_Aim of the exercise_:
Restate each record word for word, from the first to the last.

_Data_:
"""

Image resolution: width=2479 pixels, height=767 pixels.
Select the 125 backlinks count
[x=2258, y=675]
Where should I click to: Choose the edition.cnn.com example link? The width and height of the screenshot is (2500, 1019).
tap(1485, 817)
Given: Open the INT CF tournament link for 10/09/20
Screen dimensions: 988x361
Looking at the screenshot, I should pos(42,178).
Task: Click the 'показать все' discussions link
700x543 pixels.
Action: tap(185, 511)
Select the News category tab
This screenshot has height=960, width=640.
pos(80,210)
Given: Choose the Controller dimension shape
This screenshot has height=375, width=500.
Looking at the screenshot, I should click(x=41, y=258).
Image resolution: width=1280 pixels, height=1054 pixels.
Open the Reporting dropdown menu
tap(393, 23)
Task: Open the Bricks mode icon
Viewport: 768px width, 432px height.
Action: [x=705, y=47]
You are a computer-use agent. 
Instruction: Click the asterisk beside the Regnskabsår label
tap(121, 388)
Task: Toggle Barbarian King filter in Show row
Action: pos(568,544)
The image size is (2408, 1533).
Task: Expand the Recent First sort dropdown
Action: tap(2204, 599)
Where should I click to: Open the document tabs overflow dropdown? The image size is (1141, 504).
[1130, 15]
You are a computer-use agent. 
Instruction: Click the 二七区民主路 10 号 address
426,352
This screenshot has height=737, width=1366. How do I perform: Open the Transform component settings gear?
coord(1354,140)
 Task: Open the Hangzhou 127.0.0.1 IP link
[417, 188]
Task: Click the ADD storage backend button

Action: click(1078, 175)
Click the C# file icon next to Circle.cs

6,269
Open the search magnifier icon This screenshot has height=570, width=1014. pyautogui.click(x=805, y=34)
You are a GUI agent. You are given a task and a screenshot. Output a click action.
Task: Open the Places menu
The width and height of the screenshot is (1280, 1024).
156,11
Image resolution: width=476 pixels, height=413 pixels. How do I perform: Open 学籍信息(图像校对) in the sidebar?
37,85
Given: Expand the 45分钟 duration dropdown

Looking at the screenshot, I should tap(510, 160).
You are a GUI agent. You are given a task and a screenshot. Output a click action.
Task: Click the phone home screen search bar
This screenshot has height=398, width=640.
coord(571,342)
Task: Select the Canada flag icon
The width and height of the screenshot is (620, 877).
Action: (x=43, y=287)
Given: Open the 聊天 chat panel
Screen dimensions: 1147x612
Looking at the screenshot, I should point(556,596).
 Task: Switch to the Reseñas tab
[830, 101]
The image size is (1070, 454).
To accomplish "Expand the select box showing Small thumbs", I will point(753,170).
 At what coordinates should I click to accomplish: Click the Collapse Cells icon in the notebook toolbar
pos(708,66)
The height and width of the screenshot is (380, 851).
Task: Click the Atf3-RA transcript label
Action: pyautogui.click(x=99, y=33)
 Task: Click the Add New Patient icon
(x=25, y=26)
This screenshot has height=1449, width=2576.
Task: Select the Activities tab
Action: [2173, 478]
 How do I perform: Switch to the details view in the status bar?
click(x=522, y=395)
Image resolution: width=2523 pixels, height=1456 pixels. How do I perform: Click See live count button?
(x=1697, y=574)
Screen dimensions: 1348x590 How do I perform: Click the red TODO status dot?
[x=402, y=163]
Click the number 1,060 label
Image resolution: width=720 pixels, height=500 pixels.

"""

_Solution for this exercise_:
Image resolution: width=2479 pixels, height=767 pixels.
Select the 125 backlinks count
[x=2258, y=675]
Where should I click to: Choose the edition.cnn.com example link? The width and height of the screenshot is (2500, 1019).
tap(1485, 817)
Given: Open the INT CF tournament link for 10/09/20
Screen dimensions: 988x361
Looking at the screenshot, I should pos(42,178).
Task: Click the 'показать все' discussions link
700x543 pixels.
Action: tap(185, 511)
Select the News category tab
This screenshot has height=960, width=640.
pos(80,210)
Given: Choose the Controller dimension shape
This screenshot has height=375, width=500.
Looking at the screenshot, I should click(x=41, y=258).
Image resolution: width=1280 pixels, height=1054 pixels.
Open the Reporting dropdown menu
tap(393, 23)
Task: Open the Bricks mode icon
Viewport: 768px width, 432px height.
Action: [x=705, y=47]
You are a computer-use agent. 
Instruction: Click the asterisk beside the Regnskabsår label
tap(121, 388)
Task: Toggle Barbarian King filter in Show row
Action: pos(568,544)
The image size is (2408, 1533).
Task: Expand the Recent First sort dropdown
Action: tap(2204, 599)
Where should I click to: Open the document tabs overflow dropdown? The image size is (1141, 504).
[1130, 15]
You are a computer-use agent. 
Instruction: Click the 二七区民主路 10 号 address
426,352
This screenshot has height=737, width=1366. How do I perform: Open the Transform component settings gear?
coord(1354,140)
 Task: Open the Hangzhou 127.0.0.1 IP link
[417, 188]
Task: Click the ADD storage backend button

Action: click(1078, 175)
Click the C# file icon next to Circle.cs

6,269
Open the search magnifier icon This screenshot has height=570, width=1014. pyautogui.click(x=805, y=34)
You are a GUI agent. You are given a task and a screenshot. Output a click action.
Task: Open the Places menu
The width and height of the screenshot is (1280, 1024).
156,11
Image resolution: width=476 pixels, height=413 pixels. How do I perform: Open 学籍信息(图像校对) in the sidebar?
37,85
Given: Expand the 45分钟 duration dropdown

Looking at the screenshot, I should tap(510, 160).
You are a GUI agent. You are given a task and a screenshot. Output a click action.
Task: Click the phone home screen search bar
This screenshot has height=398, width=640.
coord(571,342)
Task: Select the Canada flag icon
The width and height of the screenshot is (620, 877).
Action: (x=43, y=287)
Given: Open the 聊天 chat panel
Screen dimensions: 1147x612
Looking at the screenshot, I should point(556,596).
 Task: Switch to the Reseñas tab
[830, 101]
The image size is (1070, 454).
To accomplish "Expand the select box showing Small thumbs", I will point(753,170).
 At what coordinates should I click to accomplish: Click the Collapse Cells icon in the notebook toolbar
pos(708,66)
The height and width of the screenshot is (380, 851).
Task: Click the Atf3-RA transcript label
Action: pyautogui.click(x=99, y=33)
 Task: Click the Add New Patient icon
(x=25, y=26)
This screenshot has height=1449, width=2576.
Task: Select the Activities tab
Action: [2173, 478]
 How do I perform: Switch to the details view in the status bar?
click(x=522, y=395)
Image resolution: width=2523 pixels, height=1456 pixels. How do I perform: Click See live count button?
(x=1697, y=574)
Screen dimensions: 1348x590 How do I perform: Click the red TODO status dot?
[x=402, y=163]
Click the number 1,060 label
Image resolution: width=720 pixels, height=500 pixels.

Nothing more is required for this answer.